Here is a task that neural nets have been made to do, convert pictures of horses into similar pictures of zebras. https://youtu.be/D4C1dB9UheQ?t=72. I am unsure if a designed solution to this problem exists.

Imagine that you give a bunch of smart programmers a lecture on how to solve this problem, and then they have to implement a solution without access to any source of horse or zebra pictures. I suspect they would fail. I would suspect that solving this problem well fundamentally requires a significant amount of information about horses and zebras. I suspect that the amount of info required is more than a human can understand and conceptualize at once. The human will be able to understand each small part of the system, but logic gates are understandable, so that must hold for any system. The human can understand why it works in the abstract, the way we understand gradient decent over neural nets.

I am not sure that this problem has a core insight that is possessable, but not possessed by us.

Design is also closely related to the other-izer problem because if you think of "designing" strategies or actions, this can have different Goodhart's law implications than searching for them - if you break down the problem according to "common sense" rather than according to best achieving the objective, at least.

One key to this whole thing seems to be that "helpfulness" is not something that we can write an objective for.
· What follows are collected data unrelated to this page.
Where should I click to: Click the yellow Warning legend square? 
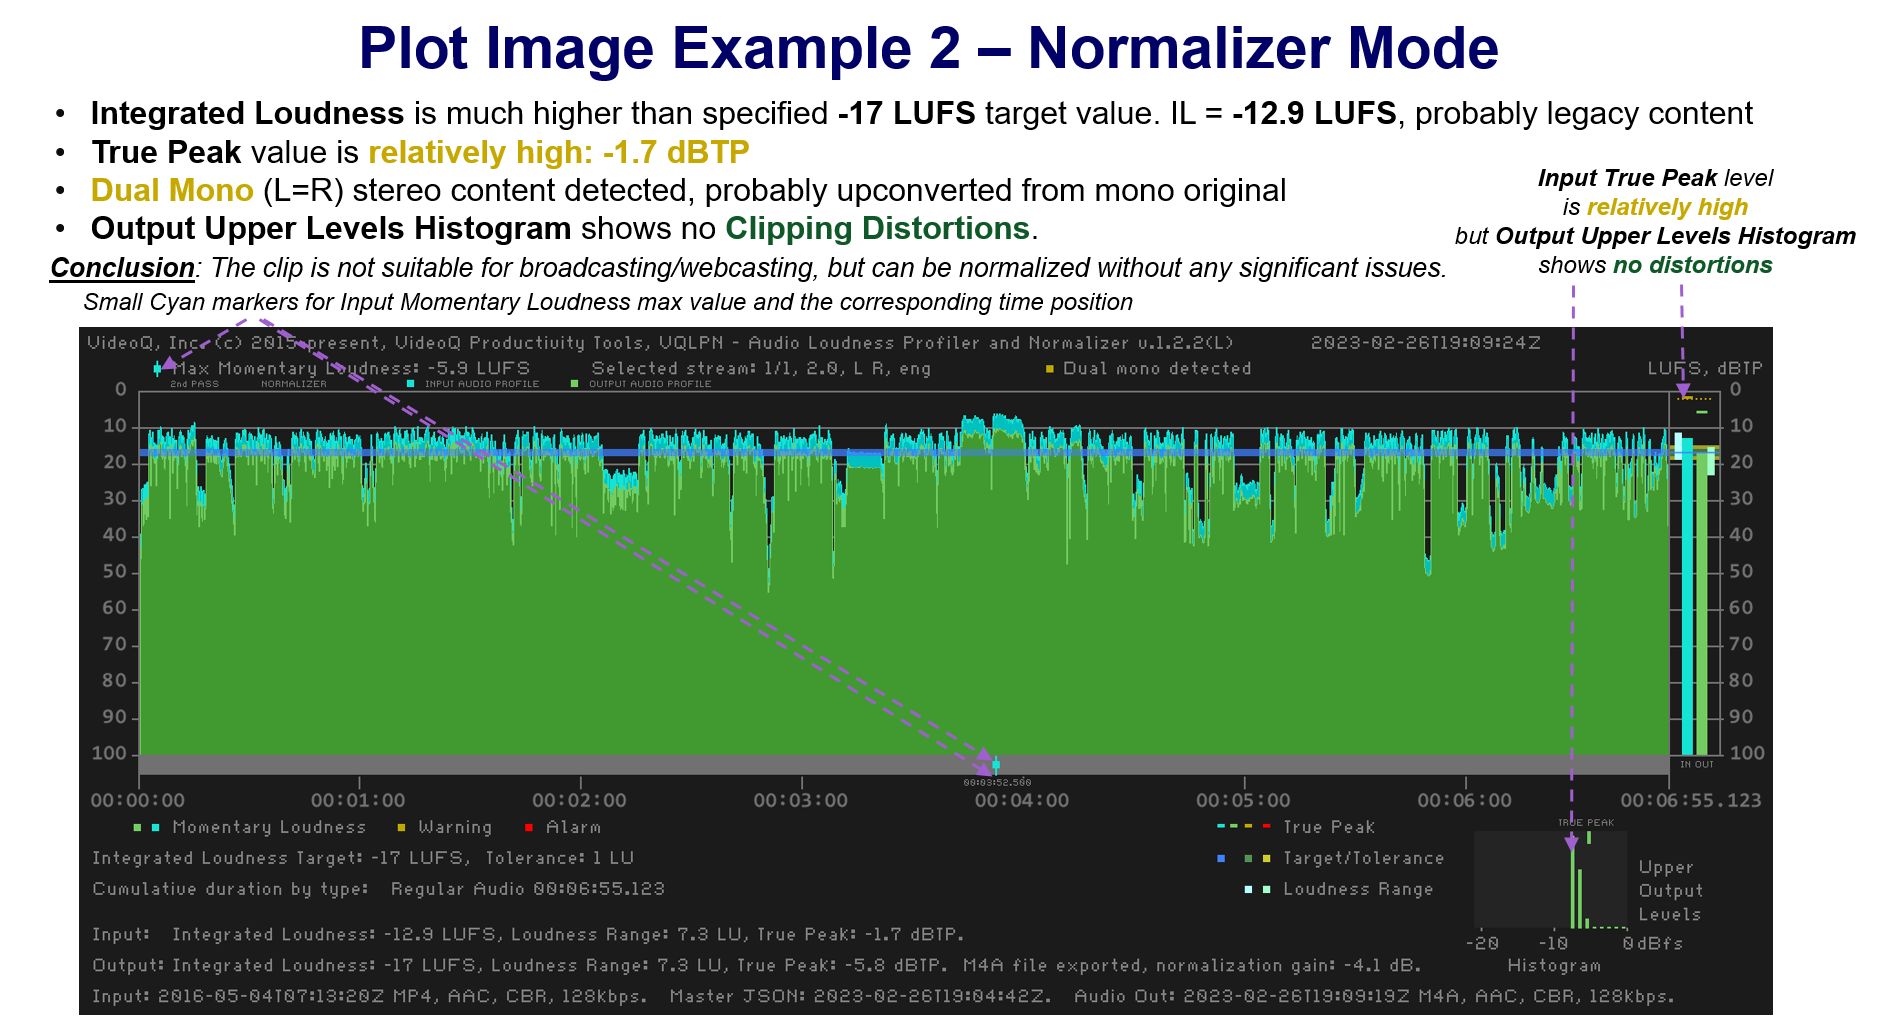coord(401,828)
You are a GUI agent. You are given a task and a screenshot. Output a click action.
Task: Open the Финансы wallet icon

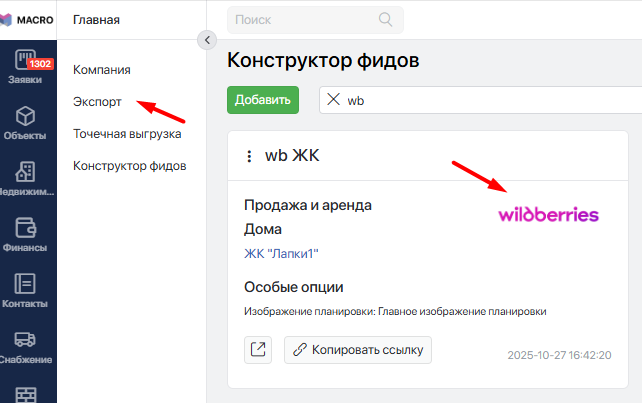tap(27, 234)
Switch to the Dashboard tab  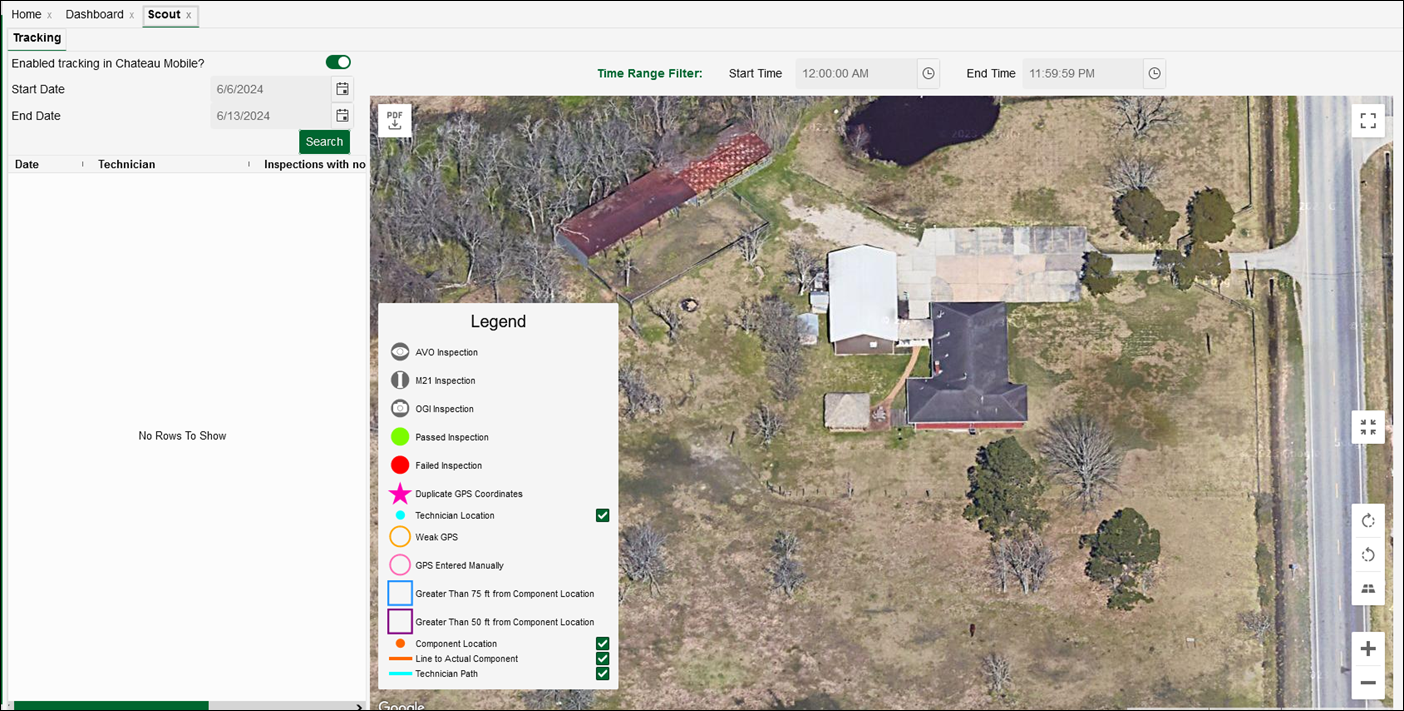click(x=94, y=15)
But I think the reason that we can't write an objective for it is better captured by inaccessible information than by Goodhart's law.

By "other-izer problem", do you mean the satisficer and related ideas? I'd be interested in pointers to more "other-izers" in this cluster.

But isn't it the case that these approaches are still doing something akin to search in the sense that they look for any element of a hypothesis space meeting some conditions (perhaps not a local optima, but still some condition)? If so then I think these ideas are quite different from what humans do when we design things. I don't think we're primarily evaluating whole elements of some hypothesis space looking for one that meets certain conditions, but are instead building things up piece-by-piece.

Well, any process that picks actions ends up equivalent to some criterion, even if only "actions likely to be picked by this process." The deal with agents and agent-like things is that they pick actions based on their modeled consequences. Basically anything that picks actions in different way (or, more technically, a way that's complicated to explain in terms of planning) is an other-izer to some degree. Though maybe this is drift from the original usage, which wanted nice properties like reflective stability etc.

The example of the day is language models. GPT doesn't pick its next sentence by modeling the world and predicting the consequences. Bam, other-izer. Neither design nor search.

Anyhow, back on topic, I agree that "helpfulness to humans" is a very complicated thing. But maybe there's some simpler notion of "helpful to the AI" that results in design-like other-izing that loses some of the helpfulness-to-humans properties, but retains some of the things that make design seem safer than search even if you never looked at the "stories."